- Born: 22 May 1921
- Died: 16 January 1984 (aged 62)
- Education: Tomsk State University
- Scientific career
- Fields: Mathematics
- Doctoral advisor: Petr Rashevskii

= Nikolai Yanenko =

Soviet mathematician and academician

Nikolai Nikolaevich Yanenko (Николай Николаевич Яненко; 22 May 1921 – 16 January 1984) was a Soviet mathematician and academician. He was known for his contributions to computational mathematics and fluid mechanics. He served as Director of the Institute of Theoretical and Applied Mechanics of the Siberian Division of the USSR Academy of Sciences.
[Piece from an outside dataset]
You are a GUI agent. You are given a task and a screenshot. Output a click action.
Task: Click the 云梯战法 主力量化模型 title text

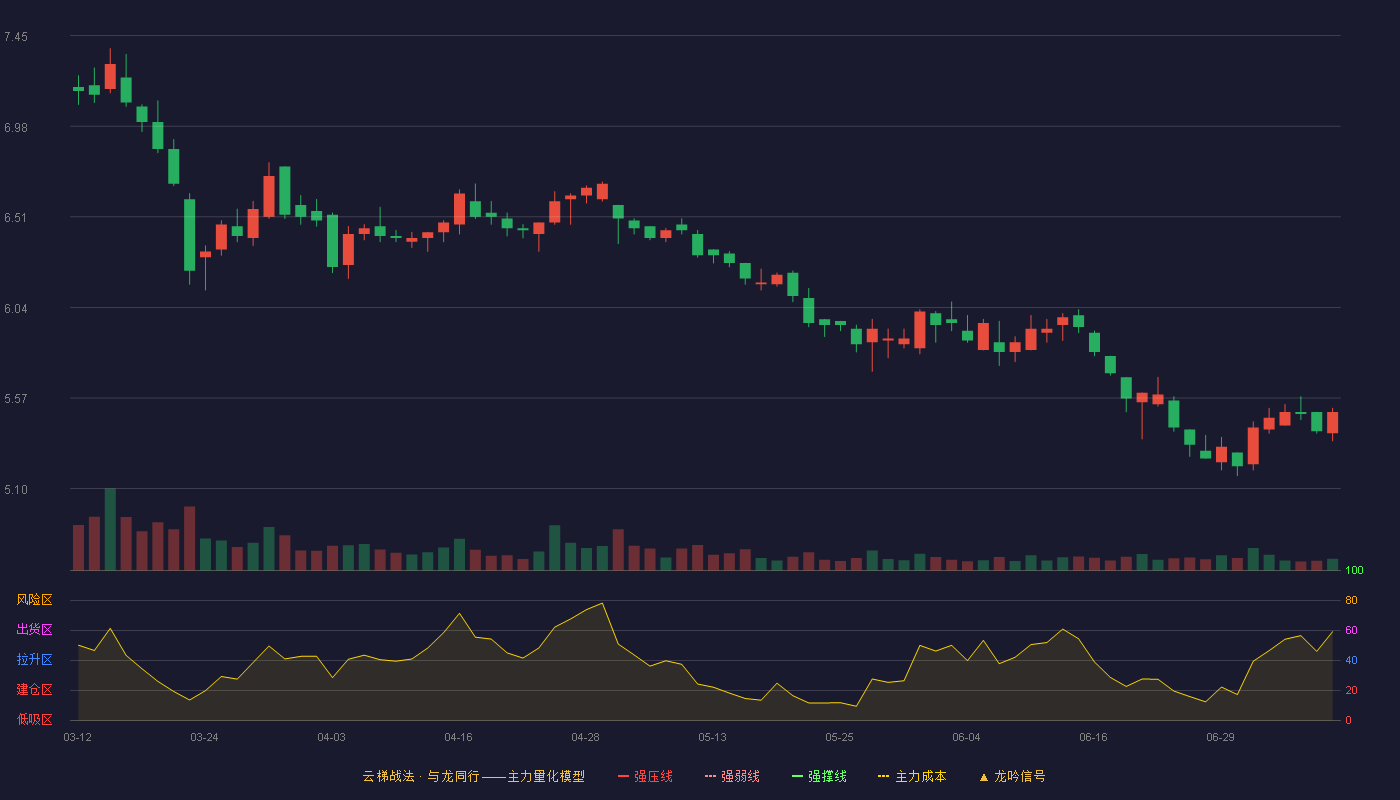click(473, 776)
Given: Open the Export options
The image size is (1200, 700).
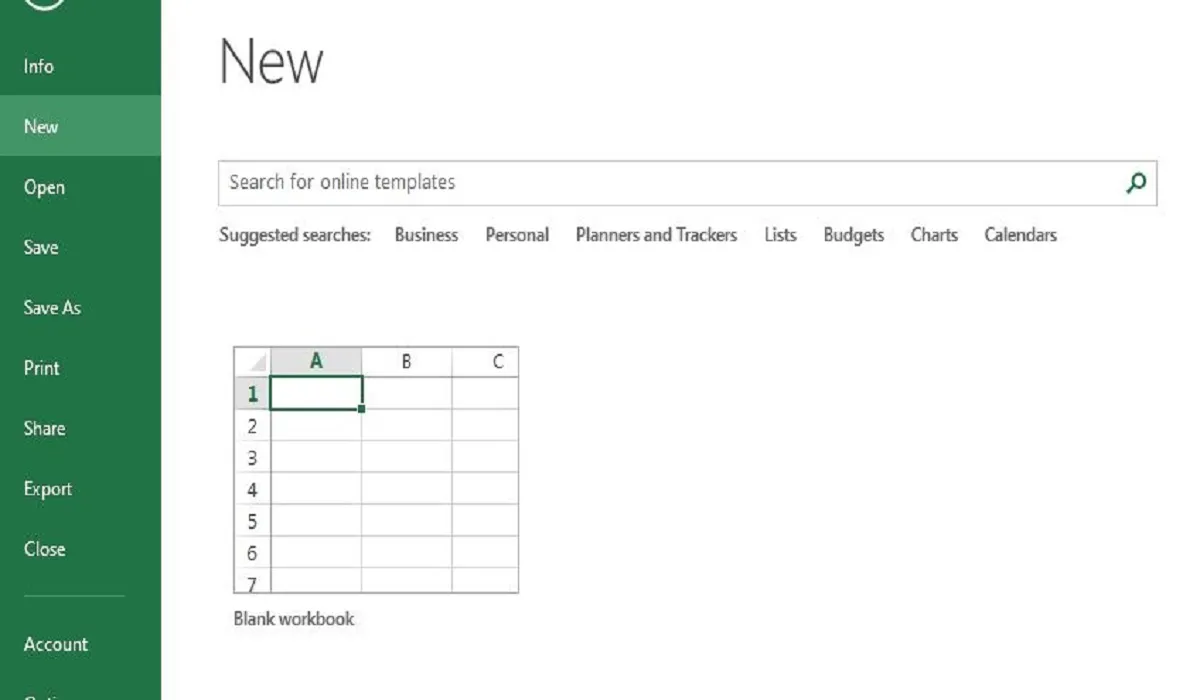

==Education and research==
After finishing the Tomsk State University at 1942, Yanenko received his Ph.D. degree from Lomonosov Moscow State University in 1954 under the supervision of Petr Rashevskii. The topic of his doctoral thesis was a problem in multidimensional differential geometry. His scientific interests span several areas of fundamental research, including gas dynamics, the theory of difference schemes, and computational fluid dynamics.

In recognition of Yanenko's scientific contributions the International Conference on "Mathematical Models and Numerical Methods of Continuum Mechanics" was held on May 26, 1996 at the Novosibirsk Scientific Center, Novosibirsk.